§ Given exercise
According to the passage below on Klein's view of the American political system, which three Democrats held the top leadership positions he used as his example?

Klein said that’s not how it actually works, though. In America, it’s possible for both parties to win power, which is not true in most governments. For example, the president could be from one party and the Speaker of the House and/or the Senate Majority Leader could be from the other party. Even if one party controls all three of those leadership positions, the filibuster, a number of veto points and the Supreme Court all make it difficult to pass and enact policy. He used the current government makeup—President Joe Biden, House Speaker Nancy Pelosi and Senate Majority Leader Chuck Schumer, all Democrats—as an example of the latter.

“We have a very unusually difficult system in which to get anything done,” Klein said.

And he said the public, who is judging each party’s performance, doesn’t closely monitor filibusters, compromises and budget reconciliation, so they don’t have a full sense of what is happening and why some things didn’t happen when it comes time to vote. They only see that promises were made and not fulfilled.

§ Data excerpt
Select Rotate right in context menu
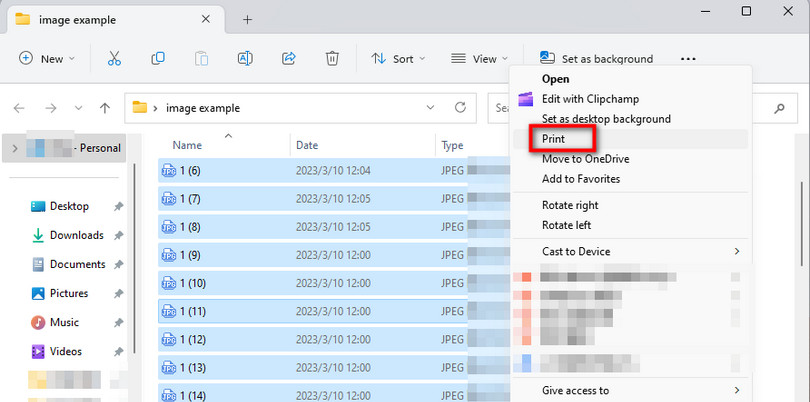This screenshot has height=402, width=810. 570,205
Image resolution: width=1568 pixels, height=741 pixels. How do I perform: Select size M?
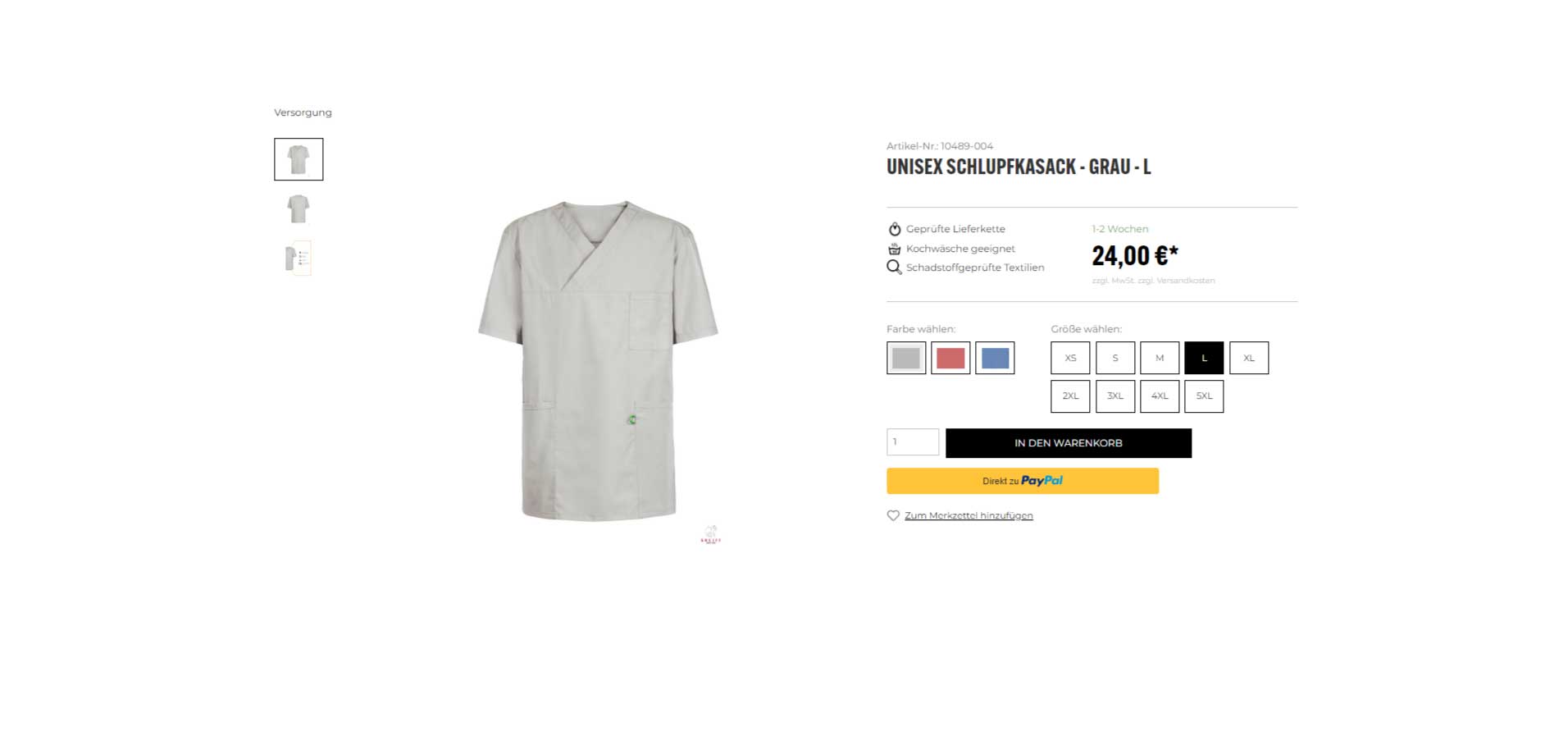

§ Correct output
President Joe Biden, House Speaker Nancy Pelosi and Senate Majority Leader Chuck Schumer.